Chemicals and reagents
Deionized water, Folin-Ciocalteu phenol reagent , gallic acid (SD Fine
chemicals),Aluminium chloride,Hcl, Dragendroff reagent,Potassium acetate ,methanol,
hexane, chloroform, quercetin, Ferric chloride, Magnesium ribbon(Sigma Aldrich,Mumbai),
Merk Silica gel 60 F254 precoated aluminium sheet.
Qualitative screening
Test of Carbohydrate:
Molisch test: Filtrates of extracts of were treated with 2 drops of alcoholic alpha-naphthol
solution in a test tube.
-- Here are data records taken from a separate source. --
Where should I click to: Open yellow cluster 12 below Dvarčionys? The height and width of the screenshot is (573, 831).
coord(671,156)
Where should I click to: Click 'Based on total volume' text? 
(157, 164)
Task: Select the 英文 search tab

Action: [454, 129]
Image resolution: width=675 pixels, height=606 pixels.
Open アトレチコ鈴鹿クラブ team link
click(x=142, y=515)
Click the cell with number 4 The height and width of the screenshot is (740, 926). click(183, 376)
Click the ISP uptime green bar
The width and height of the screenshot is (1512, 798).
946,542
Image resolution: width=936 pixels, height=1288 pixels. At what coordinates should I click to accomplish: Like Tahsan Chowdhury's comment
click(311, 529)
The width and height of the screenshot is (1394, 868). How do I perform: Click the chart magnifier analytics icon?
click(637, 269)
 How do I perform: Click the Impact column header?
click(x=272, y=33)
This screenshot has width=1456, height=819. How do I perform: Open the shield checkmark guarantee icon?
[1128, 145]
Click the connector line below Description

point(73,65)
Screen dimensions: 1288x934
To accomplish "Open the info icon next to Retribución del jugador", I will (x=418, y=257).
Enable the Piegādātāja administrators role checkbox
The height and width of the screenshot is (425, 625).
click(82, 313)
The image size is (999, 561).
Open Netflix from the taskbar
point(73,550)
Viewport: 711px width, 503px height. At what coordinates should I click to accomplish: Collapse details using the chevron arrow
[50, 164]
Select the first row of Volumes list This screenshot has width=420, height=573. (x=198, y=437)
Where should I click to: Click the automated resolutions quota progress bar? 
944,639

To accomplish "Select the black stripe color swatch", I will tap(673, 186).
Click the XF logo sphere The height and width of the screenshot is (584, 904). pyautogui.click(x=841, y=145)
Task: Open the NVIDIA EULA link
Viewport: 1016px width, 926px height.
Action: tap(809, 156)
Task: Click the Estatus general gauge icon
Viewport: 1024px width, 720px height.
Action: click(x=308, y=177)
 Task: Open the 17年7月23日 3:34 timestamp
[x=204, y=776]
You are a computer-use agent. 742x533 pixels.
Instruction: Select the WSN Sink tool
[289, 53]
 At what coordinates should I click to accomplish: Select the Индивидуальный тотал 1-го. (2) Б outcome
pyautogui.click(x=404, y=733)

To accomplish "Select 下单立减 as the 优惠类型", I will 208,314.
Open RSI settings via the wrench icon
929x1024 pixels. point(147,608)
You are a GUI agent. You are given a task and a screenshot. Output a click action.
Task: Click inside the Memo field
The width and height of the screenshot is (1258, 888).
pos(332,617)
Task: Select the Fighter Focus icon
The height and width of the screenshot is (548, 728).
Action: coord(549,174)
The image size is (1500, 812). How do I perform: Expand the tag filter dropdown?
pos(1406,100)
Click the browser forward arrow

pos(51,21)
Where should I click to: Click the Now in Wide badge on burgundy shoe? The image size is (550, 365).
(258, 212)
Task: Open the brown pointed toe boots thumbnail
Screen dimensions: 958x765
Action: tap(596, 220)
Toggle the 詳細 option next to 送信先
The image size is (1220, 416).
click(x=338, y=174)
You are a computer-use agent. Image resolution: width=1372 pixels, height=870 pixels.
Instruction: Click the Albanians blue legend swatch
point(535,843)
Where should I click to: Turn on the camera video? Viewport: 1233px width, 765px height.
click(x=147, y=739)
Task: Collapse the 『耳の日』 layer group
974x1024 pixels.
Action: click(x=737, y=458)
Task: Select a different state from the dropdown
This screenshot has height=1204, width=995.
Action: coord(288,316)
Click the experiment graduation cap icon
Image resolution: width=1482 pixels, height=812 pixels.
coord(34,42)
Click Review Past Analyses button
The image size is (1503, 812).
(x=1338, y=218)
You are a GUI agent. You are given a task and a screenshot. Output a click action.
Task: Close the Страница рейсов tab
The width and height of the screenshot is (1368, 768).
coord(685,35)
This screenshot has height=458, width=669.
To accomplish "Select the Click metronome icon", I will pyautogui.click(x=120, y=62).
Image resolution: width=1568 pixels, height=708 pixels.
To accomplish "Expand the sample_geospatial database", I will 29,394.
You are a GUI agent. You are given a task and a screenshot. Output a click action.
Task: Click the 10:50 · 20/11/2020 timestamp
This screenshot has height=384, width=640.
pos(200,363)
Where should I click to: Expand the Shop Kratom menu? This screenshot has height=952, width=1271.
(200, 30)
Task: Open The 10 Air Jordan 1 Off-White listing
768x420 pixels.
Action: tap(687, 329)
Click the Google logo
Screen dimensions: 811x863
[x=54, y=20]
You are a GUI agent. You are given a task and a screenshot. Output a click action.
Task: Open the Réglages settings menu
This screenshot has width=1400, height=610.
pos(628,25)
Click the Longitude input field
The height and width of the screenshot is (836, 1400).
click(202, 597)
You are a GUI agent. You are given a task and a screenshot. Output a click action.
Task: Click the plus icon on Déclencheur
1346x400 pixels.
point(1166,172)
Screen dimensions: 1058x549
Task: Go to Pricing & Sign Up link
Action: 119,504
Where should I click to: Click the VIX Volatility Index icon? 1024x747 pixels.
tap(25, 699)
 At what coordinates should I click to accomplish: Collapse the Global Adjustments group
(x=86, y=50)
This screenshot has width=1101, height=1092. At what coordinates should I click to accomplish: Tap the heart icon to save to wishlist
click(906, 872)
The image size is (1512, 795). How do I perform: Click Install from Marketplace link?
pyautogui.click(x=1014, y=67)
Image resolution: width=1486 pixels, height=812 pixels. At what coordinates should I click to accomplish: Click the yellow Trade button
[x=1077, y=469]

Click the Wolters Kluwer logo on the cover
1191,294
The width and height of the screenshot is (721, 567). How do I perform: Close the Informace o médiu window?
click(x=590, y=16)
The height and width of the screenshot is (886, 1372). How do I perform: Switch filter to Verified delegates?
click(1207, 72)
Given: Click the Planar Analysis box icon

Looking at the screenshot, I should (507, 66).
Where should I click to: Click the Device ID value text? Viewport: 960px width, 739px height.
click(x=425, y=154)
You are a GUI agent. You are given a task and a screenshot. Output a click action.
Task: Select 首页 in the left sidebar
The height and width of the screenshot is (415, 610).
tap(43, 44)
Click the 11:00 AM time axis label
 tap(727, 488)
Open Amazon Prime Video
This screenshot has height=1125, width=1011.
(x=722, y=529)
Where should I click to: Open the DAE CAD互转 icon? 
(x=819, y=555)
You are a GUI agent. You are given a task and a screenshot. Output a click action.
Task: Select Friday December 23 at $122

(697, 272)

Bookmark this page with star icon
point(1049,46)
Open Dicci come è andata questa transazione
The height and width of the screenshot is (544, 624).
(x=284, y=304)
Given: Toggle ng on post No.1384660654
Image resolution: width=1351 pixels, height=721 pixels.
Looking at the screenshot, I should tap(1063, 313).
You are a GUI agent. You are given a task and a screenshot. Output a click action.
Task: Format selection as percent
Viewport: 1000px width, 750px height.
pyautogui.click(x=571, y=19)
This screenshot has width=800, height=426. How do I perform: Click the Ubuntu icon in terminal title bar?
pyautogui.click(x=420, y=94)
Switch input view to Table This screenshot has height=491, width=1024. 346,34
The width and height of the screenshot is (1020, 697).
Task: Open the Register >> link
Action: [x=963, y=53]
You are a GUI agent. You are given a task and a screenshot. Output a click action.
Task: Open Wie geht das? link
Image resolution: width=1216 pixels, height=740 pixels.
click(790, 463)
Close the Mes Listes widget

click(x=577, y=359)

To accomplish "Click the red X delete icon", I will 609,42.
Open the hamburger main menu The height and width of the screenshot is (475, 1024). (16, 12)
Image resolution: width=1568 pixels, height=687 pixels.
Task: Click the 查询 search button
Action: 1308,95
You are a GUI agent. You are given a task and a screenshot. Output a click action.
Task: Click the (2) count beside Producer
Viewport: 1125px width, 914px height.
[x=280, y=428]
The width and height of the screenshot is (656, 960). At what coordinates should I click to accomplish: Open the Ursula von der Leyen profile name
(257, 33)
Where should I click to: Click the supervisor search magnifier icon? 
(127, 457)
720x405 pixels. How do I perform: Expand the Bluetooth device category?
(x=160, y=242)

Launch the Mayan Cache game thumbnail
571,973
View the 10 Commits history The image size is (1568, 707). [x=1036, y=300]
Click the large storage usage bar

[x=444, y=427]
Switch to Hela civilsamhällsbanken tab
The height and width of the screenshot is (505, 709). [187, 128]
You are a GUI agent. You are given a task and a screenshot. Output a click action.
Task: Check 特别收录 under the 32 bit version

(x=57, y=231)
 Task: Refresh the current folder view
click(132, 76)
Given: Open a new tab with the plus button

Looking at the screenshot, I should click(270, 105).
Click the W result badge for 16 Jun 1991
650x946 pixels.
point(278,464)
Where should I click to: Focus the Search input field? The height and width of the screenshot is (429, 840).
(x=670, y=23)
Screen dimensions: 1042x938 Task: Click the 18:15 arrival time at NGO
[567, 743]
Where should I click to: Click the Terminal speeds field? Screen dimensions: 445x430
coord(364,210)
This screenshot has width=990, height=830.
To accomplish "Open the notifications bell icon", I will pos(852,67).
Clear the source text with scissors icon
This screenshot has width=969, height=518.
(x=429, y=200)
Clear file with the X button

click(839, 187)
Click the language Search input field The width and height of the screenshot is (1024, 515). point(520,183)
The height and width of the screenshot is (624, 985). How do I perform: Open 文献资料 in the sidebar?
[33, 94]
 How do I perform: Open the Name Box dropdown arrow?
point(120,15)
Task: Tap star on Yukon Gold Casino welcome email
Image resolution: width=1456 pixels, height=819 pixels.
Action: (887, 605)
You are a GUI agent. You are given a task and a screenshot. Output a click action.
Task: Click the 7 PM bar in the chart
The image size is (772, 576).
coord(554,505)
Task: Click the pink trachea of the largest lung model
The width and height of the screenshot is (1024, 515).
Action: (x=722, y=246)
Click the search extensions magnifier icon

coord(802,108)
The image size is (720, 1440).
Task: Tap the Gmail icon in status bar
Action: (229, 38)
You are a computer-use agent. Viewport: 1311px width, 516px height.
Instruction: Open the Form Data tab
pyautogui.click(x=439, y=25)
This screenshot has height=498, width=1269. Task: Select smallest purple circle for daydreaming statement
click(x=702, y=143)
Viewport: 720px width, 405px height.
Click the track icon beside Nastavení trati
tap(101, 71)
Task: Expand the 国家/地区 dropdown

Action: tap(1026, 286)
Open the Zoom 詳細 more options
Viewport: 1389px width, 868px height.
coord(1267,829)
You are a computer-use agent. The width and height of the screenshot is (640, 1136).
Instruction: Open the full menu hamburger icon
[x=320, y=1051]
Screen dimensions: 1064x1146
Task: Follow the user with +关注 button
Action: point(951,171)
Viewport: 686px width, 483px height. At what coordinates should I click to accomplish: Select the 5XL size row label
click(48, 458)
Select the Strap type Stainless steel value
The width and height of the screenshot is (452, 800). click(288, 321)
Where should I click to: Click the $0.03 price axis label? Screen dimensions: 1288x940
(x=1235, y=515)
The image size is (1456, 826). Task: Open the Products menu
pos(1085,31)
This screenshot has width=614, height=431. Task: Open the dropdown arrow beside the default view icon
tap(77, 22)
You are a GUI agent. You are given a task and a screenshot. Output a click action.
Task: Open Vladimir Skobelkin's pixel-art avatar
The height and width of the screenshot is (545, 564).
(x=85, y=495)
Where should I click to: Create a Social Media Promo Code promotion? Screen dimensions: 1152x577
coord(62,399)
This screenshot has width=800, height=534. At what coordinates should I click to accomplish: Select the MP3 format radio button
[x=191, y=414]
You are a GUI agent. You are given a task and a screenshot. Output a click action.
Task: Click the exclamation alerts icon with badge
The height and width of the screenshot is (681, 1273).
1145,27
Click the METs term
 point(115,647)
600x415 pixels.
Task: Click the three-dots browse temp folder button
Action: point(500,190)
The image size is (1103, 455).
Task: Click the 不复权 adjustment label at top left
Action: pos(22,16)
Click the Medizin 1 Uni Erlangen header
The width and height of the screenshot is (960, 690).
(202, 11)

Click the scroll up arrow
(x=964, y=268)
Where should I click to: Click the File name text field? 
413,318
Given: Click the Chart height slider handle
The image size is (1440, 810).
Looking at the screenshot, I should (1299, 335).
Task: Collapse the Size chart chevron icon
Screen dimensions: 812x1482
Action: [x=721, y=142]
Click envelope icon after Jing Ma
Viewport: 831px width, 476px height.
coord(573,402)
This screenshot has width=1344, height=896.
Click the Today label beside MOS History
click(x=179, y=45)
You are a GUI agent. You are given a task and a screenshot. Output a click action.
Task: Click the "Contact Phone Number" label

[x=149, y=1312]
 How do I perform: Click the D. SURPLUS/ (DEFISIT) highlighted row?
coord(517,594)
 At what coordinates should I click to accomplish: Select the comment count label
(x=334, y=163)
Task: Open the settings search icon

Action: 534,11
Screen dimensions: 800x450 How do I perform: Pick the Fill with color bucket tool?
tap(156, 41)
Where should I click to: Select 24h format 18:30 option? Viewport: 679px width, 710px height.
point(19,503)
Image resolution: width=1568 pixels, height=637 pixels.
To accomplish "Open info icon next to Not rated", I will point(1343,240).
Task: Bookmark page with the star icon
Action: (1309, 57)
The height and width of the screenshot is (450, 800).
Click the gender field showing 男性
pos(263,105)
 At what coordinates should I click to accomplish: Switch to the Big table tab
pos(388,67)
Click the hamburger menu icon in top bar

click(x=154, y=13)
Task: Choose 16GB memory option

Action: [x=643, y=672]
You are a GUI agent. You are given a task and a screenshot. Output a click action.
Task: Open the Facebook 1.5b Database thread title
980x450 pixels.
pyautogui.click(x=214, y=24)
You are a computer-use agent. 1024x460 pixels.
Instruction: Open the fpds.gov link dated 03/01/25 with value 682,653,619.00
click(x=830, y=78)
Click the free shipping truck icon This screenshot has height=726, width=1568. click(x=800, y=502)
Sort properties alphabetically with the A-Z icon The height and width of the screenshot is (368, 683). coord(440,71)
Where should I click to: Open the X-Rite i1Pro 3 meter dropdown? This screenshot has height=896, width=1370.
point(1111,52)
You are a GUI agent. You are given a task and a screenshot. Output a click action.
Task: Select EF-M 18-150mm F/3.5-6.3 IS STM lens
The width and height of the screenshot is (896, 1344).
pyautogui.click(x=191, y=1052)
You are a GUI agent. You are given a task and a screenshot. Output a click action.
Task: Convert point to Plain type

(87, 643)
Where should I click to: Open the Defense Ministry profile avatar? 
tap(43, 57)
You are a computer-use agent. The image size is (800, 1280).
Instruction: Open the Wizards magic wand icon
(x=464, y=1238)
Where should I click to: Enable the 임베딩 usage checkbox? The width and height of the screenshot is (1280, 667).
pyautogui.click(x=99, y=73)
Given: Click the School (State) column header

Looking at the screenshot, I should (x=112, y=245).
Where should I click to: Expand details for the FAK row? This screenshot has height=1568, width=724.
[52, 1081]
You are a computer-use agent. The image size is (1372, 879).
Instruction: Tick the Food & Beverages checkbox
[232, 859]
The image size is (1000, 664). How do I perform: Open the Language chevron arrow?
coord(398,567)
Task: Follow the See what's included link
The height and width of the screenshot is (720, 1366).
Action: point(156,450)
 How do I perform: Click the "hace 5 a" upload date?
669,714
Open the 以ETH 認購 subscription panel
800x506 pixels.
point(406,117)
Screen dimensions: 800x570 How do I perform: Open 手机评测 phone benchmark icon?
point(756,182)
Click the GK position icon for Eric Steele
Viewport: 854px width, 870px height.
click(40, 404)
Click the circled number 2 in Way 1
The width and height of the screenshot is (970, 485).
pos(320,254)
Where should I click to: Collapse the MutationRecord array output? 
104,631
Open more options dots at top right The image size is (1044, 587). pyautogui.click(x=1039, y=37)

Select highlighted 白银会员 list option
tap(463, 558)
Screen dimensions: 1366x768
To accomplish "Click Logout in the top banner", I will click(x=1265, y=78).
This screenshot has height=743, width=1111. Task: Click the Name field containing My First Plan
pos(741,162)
Formation of the violet ring at the junction indicates the presence of
carbohydrates.
Fehlings test: Filtrates were hydrolysed with dil.Hcl, neutralized with alkali and heated with
Fehling’s A&B solutions.Formation of red precipitate indicates the presence of reducing
suger.
Tannins: To 2 ml of aqueous extract 2 ml of 5% FeCl₃ was added. Formation of yellow
brown precipitate indicates that tannins are present (Jigna et al., 2007).
Alkaloids: To the 2 ml methanolic filtrate, 1.5 ml of 1% HCl was added. After heating the
solution in water bath,6 drops of Mayors reagents/Wagner’s reagent/Dragendroff reagent was
added. Formation of Orange precipitate indicates the presence of alkaloids (Oguyemi, 1979).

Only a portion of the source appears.